## [DATA FOR THE TASK]
>>>
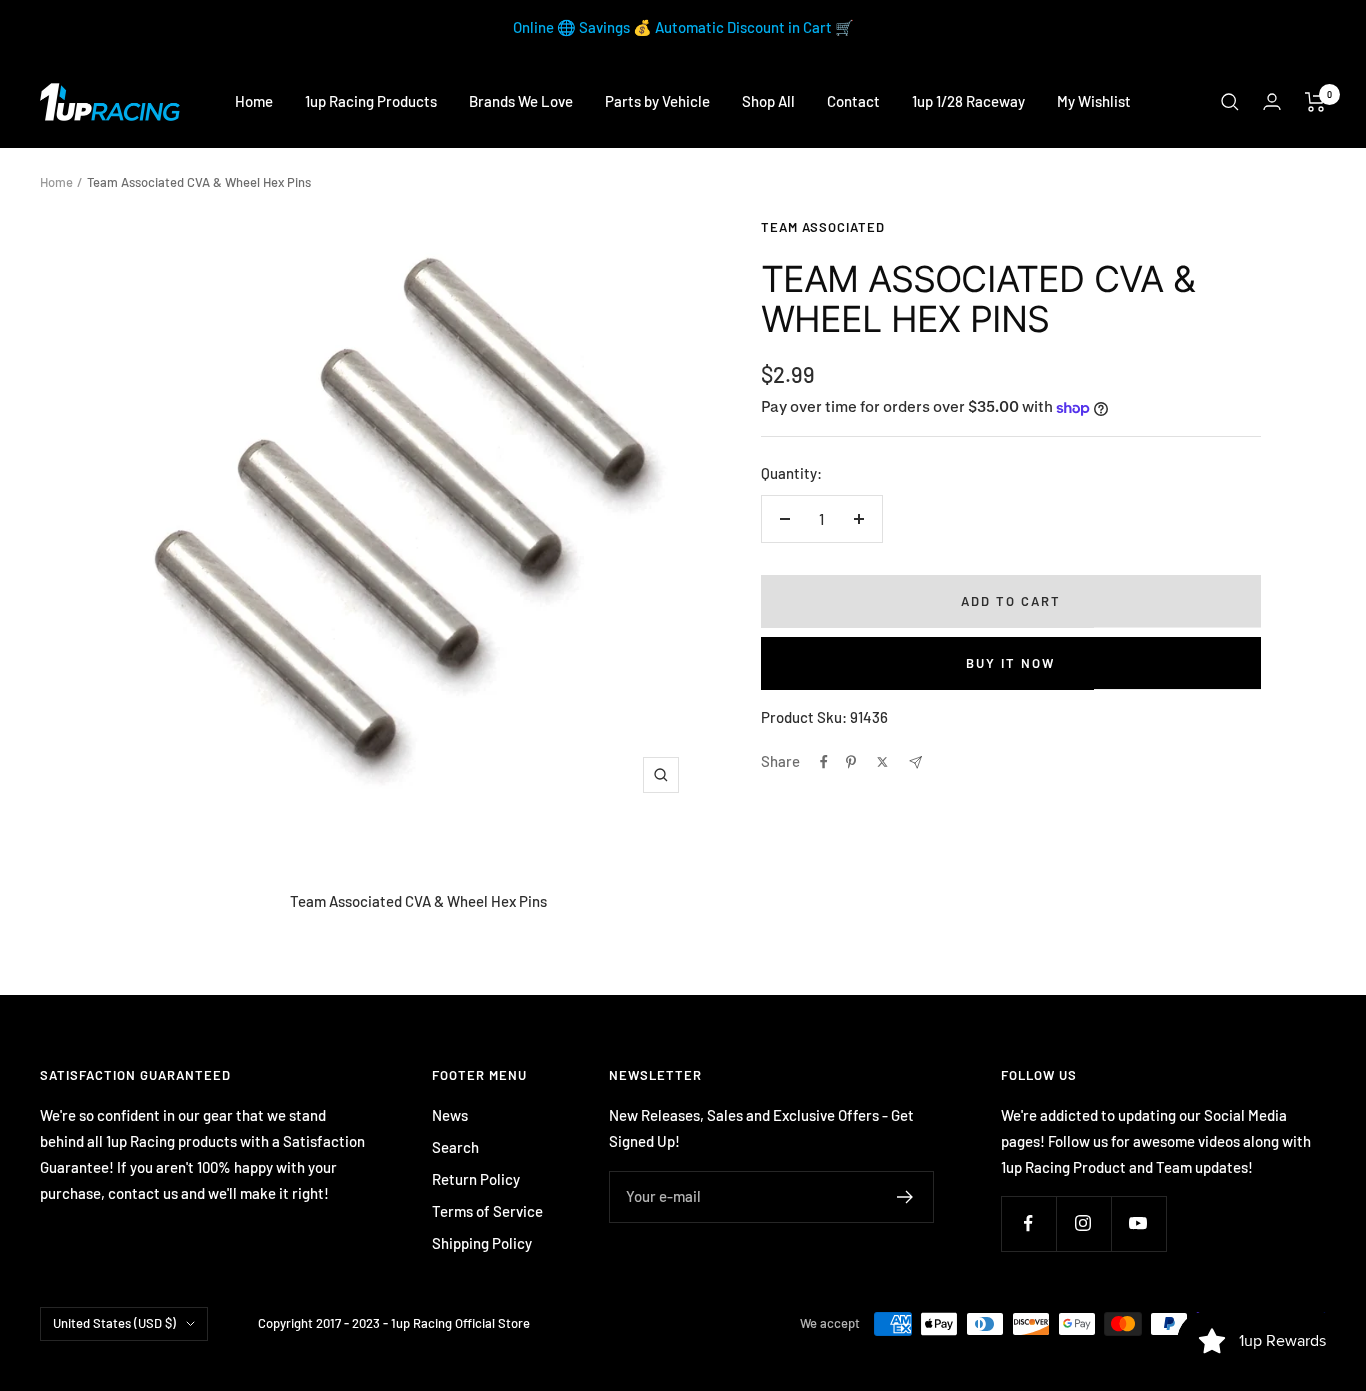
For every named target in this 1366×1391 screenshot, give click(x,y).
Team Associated (823, 227)
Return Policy (476, 1179)
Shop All (768, 101)
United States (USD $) (114, 1323)
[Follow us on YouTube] (1138, 1223)
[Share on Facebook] (824, 762)
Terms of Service (487, 1211)
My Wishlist (1094, 101)
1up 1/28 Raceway (968, 101)
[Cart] (1315, 102)
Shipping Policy (482, 1243)
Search (455, 1147)
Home (254, 101)
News (450, 1115)
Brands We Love (521, 101)
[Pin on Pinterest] (851, 762)
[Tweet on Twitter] (882, 762)
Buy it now (1010, 663)
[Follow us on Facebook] (1028, 1223)
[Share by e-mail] (915, 762)
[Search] (1230, 102)
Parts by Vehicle (657, 101)
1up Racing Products (371, 101)
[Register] (905, 1197)
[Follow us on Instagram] (1083, 1223)
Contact (853, 101)
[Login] (1272, 101)
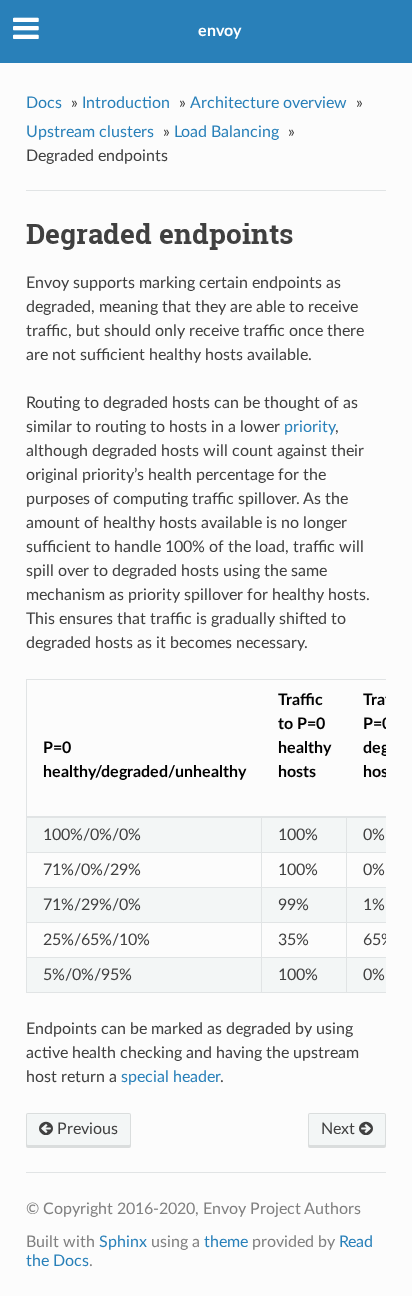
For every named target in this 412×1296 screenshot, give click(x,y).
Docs (44, 103)
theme (226, 1242)
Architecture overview (268, 103)
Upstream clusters (90, 132)
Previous (85, 1129)
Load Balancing (226, 132)
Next (340, 1129)
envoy (219, 31)
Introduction (126, 103)
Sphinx (123, 1242)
<<<
## [ASSIGNED TASK]
Copy out the lines of the data where the string "target" occurs.

## [THE ANSWER]
For every named target in this 1366×1391 screenshot, give click(x,y).
For every named target in this 412×1296 screenshot, give click(x,y).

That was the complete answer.